• **Raw records**
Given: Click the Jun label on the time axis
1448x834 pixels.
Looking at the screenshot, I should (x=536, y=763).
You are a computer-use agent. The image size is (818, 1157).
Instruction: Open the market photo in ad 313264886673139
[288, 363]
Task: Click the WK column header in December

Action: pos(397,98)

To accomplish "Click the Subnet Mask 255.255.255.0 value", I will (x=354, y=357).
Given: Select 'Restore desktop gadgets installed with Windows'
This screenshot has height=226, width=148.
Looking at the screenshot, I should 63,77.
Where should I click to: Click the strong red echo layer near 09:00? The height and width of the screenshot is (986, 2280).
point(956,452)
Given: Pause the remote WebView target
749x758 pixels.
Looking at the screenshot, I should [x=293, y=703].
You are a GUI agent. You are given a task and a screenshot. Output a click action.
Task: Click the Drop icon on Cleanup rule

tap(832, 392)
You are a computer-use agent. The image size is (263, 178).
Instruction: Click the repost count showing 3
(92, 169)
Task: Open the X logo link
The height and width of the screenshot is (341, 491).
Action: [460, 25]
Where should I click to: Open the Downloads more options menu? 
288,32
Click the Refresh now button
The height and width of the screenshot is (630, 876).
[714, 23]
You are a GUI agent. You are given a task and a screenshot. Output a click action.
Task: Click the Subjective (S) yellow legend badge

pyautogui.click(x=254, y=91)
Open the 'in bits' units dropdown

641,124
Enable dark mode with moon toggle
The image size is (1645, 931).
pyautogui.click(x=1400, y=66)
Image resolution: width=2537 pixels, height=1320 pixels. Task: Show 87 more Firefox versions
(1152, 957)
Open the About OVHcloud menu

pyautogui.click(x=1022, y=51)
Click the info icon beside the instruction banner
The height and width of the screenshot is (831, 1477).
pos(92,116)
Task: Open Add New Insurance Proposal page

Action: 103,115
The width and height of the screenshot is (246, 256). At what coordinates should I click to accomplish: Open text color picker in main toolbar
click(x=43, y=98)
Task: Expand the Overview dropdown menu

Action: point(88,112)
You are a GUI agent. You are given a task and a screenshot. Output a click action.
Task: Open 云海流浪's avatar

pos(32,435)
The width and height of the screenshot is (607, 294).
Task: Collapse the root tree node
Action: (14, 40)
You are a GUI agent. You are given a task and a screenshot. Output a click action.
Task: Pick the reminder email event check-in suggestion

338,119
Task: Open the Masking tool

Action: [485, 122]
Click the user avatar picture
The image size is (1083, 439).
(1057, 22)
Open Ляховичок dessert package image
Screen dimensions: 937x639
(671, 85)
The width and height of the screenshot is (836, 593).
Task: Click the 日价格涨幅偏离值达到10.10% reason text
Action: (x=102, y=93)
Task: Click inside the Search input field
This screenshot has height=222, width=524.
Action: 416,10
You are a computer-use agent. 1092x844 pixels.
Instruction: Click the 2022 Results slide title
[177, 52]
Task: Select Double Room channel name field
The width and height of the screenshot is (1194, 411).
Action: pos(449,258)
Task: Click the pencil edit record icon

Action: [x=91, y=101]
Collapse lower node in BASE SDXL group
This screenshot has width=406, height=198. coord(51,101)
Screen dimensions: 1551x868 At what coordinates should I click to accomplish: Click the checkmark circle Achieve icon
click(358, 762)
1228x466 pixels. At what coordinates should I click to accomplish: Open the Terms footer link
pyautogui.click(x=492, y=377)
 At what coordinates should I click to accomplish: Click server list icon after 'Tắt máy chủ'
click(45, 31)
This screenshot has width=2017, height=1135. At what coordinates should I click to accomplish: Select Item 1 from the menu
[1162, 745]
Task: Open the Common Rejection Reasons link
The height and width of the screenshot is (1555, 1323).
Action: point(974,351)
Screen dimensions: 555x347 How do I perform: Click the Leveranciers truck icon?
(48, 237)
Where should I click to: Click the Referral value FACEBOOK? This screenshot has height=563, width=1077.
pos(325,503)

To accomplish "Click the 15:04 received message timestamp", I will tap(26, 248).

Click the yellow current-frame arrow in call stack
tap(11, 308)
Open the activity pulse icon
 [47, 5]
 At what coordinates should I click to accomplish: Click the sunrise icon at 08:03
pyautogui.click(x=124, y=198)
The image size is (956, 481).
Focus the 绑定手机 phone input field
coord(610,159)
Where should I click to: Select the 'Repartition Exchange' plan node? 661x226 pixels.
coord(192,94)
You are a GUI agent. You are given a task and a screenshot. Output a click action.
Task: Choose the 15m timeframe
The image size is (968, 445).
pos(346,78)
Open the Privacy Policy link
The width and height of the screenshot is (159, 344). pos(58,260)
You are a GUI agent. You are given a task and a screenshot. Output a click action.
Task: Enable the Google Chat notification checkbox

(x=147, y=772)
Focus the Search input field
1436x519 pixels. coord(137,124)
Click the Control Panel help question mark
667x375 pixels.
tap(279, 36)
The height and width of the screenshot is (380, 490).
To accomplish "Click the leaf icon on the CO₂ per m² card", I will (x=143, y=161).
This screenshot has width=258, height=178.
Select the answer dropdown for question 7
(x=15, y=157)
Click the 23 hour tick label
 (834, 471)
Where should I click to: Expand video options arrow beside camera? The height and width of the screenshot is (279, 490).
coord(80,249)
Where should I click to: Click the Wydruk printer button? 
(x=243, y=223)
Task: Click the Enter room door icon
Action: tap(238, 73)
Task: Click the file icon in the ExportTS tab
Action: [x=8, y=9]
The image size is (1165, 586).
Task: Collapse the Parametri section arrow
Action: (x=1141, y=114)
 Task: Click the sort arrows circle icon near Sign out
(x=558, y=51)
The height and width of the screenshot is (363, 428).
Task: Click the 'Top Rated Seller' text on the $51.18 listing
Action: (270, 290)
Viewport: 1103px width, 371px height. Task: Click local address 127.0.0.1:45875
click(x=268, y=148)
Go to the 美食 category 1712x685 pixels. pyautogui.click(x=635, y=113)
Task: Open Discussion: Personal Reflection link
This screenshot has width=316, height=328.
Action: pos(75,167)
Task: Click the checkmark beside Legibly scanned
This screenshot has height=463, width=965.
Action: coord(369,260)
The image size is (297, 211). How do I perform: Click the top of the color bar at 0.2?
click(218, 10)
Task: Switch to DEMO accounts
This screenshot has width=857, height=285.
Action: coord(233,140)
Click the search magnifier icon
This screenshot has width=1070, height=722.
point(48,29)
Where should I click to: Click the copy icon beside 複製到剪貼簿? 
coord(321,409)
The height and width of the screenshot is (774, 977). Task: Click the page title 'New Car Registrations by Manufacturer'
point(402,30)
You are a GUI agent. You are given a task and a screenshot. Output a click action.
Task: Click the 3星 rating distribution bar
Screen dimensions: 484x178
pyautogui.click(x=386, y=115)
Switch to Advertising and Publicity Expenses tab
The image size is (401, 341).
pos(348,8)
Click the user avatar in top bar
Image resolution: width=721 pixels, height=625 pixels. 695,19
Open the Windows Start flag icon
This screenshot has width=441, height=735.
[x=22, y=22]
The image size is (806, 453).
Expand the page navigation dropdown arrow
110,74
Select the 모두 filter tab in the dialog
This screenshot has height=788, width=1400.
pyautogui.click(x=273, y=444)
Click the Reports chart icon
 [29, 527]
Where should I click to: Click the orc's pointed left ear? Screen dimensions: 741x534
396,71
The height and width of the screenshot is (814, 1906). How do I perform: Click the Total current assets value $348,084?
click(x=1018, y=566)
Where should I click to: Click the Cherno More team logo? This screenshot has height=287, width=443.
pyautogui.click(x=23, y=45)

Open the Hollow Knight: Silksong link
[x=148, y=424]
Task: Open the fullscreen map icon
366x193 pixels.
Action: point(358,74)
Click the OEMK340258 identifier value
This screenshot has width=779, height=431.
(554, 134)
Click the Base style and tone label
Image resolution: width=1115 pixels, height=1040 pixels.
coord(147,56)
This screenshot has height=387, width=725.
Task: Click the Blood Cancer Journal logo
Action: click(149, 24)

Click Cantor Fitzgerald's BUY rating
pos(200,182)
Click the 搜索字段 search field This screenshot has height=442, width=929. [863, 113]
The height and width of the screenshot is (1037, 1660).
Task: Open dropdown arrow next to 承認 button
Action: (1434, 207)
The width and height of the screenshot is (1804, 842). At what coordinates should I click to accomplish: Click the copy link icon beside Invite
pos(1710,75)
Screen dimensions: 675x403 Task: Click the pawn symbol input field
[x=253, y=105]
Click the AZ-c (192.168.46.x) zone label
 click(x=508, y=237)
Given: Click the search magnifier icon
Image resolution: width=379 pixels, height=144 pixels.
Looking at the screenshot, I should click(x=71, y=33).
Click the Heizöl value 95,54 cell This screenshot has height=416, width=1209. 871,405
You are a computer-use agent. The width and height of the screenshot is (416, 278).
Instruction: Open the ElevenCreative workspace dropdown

• **WHAT YOU HAVE TO DO**
Report only the number of lines in the records above that contain the string "Switch". Letter case counts.

• **ANSWER TO THIS TASK**
2